Q: The quote from the authors in the paper who later retracted their view mentioned that their conclusion was logically flawed.  Why did they say this?
A: Their point was that they just assumed the effect was the result of sparse representation, without considering other possibilities.  

Q: One of your replies to the “refrigerator light illusion” was that it did not vanish when we found out about it…why is this a response to their argument?
A: Because it is a different type of illusion than standard perceptual illusions, it is a cognitive one, an illusion about how things seem.  In general, with cognitive illusions (say, affirming the consequent or the gambler’s fallacy), once we learn about them, the illusion vanishes.  In this case, the illusion doesn’t disappear when we learn about it. 
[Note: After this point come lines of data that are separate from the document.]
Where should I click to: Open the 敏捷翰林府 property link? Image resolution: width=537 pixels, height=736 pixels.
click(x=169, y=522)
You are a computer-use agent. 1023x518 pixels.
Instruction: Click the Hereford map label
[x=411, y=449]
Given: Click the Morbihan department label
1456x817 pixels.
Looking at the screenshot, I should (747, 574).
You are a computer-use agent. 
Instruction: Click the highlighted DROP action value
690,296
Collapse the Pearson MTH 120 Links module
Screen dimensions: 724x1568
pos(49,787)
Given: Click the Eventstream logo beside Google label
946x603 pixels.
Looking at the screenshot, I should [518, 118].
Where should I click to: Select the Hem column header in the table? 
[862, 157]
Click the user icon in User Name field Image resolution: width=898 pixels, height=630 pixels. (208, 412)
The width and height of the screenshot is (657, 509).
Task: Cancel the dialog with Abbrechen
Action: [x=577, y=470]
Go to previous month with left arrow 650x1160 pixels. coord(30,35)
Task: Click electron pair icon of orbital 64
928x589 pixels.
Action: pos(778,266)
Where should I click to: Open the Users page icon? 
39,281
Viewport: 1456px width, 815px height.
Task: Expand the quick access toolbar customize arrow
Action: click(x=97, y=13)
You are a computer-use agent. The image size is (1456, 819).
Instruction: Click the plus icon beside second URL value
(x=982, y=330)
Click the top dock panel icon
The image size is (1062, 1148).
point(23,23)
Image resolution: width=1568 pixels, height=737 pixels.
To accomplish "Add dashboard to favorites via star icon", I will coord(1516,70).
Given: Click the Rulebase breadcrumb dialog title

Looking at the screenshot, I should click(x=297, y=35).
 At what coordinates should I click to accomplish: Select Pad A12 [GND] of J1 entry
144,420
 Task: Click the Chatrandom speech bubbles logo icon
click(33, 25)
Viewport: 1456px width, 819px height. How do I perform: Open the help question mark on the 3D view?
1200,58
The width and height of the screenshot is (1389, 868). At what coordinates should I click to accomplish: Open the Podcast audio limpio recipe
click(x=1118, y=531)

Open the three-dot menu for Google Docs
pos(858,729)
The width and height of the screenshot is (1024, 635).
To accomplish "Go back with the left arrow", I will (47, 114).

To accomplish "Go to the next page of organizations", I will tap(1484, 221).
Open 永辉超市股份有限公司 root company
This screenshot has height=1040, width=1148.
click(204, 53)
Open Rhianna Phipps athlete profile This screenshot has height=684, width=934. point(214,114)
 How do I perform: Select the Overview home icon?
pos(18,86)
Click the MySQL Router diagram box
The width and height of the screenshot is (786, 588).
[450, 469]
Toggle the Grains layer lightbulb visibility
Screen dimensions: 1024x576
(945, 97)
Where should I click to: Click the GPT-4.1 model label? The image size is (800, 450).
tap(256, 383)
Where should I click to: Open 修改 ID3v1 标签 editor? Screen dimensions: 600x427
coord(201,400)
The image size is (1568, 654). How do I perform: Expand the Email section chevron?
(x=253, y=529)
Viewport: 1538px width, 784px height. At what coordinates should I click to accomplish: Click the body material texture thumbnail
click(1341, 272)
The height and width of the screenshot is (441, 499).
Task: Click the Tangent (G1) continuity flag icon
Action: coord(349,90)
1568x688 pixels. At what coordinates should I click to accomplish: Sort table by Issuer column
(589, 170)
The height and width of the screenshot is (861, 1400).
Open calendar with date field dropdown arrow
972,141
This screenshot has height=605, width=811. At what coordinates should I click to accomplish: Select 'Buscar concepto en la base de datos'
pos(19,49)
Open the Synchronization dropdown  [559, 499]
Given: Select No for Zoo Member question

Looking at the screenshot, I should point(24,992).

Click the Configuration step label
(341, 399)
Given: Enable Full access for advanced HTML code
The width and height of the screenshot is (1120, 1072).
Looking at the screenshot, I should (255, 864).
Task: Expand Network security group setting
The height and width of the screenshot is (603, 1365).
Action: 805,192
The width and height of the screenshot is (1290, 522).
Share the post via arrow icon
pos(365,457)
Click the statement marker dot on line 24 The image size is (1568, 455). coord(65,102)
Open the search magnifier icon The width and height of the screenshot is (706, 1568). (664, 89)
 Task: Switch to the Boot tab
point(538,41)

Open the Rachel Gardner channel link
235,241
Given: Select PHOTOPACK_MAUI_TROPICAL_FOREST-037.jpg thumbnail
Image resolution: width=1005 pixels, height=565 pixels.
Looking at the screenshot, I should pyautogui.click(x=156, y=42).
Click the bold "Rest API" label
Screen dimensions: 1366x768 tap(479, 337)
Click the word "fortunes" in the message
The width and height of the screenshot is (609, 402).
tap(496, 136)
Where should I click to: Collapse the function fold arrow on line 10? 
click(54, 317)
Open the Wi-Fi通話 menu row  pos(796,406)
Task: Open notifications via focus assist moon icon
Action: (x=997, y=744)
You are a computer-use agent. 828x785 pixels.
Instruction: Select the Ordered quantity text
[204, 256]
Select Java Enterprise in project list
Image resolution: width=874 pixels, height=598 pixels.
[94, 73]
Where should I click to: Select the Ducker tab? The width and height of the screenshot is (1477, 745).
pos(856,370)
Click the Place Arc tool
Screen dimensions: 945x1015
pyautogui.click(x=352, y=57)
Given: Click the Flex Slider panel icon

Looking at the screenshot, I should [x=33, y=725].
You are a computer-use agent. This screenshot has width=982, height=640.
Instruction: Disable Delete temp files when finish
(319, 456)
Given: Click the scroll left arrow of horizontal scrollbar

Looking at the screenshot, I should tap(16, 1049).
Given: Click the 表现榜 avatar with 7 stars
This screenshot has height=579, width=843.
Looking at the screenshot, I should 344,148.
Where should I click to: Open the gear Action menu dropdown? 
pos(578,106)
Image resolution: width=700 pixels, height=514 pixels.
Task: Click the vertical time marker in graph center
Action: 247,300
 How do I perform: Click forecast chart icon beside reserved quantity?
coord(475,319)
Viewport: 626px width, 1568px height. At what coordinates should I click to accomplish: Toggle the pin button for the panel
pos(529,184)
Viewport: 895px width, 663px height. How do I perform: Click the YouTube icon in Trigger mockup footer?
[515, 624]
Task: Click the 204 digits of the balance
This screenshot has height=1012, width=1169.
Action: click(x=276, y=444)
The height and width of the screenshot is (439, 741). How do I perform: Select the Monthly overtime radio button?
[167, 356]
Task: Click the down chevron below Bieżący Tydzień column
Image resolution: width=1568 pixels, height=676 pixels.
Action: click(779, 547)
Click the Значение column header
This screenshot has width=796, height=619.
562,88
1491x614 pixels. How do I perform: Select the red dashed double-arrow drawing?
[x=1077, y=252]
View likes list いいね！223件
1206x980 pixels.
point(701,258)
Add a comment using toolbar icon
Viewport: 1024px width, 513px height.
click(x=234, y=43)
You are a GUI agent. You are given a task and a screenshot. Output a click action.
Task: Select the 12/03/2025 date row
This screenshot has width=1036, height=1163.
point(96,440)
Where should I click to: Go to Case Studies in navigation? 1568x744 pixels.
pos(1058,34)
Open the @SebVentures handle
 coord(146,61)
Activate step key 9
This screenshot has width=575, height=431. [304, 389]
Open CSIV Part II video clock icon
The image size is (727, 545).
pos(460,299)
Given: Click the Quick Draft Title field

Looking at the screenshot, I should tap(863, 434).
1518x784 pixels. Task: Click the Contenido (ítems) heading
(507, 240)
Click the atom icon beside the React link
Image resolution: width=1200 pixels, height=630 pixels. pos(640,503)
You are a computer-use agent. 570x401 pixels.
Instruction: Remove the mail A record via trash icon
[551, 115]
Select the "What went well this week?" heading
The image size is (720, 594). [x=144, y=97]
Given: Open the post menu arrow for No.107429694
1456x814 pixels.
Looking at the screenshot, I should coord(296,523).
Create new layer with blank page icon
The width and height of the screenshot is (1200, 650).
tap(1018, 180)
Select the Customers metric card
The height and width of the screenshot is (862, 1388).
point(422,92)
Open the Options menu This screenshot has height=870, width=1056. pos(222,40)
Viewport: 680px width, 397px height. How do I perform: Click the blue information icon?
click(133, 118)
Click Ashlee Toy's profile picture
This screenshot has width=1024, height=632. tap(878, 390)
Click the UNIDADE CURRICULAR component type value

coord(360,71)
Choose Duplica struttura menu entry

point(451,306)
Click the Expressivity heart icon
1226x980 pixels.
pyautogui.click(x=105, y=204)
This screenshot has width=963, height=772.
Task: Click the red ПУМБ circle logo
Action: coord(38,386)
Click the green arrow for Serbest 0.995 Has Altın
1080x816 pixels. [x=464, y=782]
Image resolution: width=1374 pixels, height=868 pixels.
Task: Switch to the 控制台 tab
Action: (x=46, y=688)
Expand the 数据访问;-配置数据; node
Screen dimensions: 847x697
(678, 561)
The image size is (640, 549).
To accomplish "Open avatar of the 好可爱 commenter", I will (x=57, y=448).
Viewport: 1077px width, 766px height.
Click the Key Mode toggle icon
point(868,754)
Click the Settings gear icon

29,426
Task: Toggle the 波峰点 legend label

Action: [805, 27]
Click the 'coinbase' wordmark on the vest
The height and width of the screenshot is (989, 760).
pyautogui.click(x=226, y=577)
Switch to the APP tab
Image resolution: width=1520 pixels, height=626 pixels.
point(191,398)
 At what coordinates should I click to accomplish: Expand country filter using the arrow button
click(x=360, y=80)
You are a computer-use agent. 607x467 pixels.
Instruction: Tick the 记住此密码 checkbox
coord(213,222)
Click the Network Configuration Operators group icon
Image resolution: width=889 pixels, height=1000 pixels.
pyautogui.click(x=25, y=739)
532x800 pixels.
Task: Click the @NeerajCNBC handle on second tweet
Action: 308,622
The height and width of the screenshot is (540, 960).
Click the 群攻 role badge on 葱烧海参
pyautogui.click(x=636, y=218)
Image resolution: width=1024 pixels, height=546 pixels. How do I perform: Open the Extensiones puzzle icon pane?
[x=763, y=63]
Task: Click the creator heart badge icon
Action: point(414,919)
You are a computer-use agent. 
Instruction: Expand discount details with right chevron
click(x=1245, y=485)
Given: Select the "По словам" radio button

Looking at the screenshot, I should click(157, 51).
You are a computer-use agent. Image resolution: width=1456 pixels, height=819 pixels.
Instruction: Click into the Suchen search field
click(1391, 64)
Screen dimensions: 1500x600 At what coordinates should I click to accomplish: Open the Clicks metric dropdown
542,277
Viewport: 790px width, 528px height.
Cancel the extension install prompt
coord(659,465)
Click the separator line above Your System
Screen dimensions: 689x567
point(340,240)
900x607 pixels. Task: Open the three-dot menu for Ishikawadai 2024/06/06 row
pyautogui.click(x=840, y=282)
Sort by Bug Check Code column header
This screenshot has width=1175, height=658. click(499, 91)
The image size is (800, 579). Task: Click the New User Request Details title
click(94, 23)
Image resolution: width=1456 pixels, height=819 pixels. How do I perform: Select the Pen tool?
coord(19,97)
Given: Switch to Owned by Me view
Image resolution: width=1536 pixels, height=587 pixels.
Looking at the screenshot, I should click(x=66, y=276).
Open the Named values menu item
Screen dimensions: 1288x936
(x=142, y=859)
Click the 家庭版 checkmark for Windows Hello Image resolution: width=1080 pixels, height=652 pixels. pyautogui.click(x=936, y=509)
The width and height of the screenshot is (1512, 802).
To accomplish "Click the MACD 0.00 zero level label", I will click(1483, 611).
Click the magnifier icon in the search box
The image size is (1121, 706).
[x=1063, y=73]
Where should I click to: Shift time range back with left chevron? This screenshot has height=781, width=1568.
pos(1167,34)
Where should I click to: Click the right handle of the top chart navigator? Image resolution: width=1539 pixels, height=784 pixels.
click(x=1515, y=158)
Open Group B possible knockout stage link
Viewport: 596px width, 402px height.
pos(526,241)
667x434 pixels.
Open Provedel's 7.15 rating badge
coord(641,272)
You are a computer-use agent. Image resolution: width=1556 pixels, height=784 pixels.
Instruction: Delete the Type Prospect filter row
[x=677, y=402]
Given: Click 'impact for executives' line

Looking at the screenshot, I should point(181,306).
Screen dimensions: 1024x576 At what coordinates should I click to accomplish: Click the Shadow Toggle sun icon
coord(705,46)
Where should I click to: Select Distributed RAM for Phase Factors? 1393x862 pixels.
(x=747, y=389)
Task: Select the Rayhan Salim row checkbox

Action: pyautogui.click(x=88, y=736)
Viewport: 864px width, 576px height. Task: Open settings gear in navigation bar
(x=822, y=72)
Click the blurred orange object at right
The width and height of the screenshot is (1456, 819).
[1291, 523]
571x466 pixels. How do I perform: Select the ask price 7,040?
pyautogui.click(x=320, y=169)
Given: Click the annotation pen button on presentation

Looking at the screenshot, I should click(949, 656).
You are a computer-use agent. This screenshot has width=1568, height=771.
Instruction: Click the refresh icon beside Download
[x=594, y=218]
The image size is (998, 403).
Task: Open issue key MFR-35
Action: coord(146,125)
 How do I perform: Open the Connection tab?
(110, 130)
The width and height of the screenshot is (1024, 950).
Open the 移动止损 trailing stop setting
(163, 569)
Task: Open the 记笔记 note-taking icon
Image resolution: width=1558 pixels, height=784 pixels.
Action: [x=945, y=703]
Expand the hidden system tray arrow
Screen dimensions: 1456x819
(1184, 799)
Q: Let me ask about the slide discussing the relationship between perceptual awareness and brain-states (neural correlates).  Since it’s the case that we’re not even reliable reporters of our own visual stimuli, how is it that we can ever make an equation between percepts and brain-states—it seems to be getting close to qualia.
A: If I understand you rightly, I agree with most of what you said.  However, I think that it is possible for you to have experiences or perceptions that don’t make it all the way to the area of the brain involved in attentive consciousness.  I’m arguing that there’s no bar for us understanding phenomenal consciousness physically. 

Q: Classical phenomenology is very concerned with, e.g., figure-ground experimentation.  What sorts of things are discussed in the phenomenology you’re after?
A: Many of the same issues come up; lots of work in this field is being done on figure-ground relationships.


Let me ask you a question now.  I think the overlap between neuroscience and philosophy is very interesting, and I’m curious whether your department has any interest in starting a section of neuroscientific study, or giving credit for neuroscience classes, etc.?
A: Yes, there have been more and more students pursuing this area of study in the past ten years…where the students go, philosophy follows.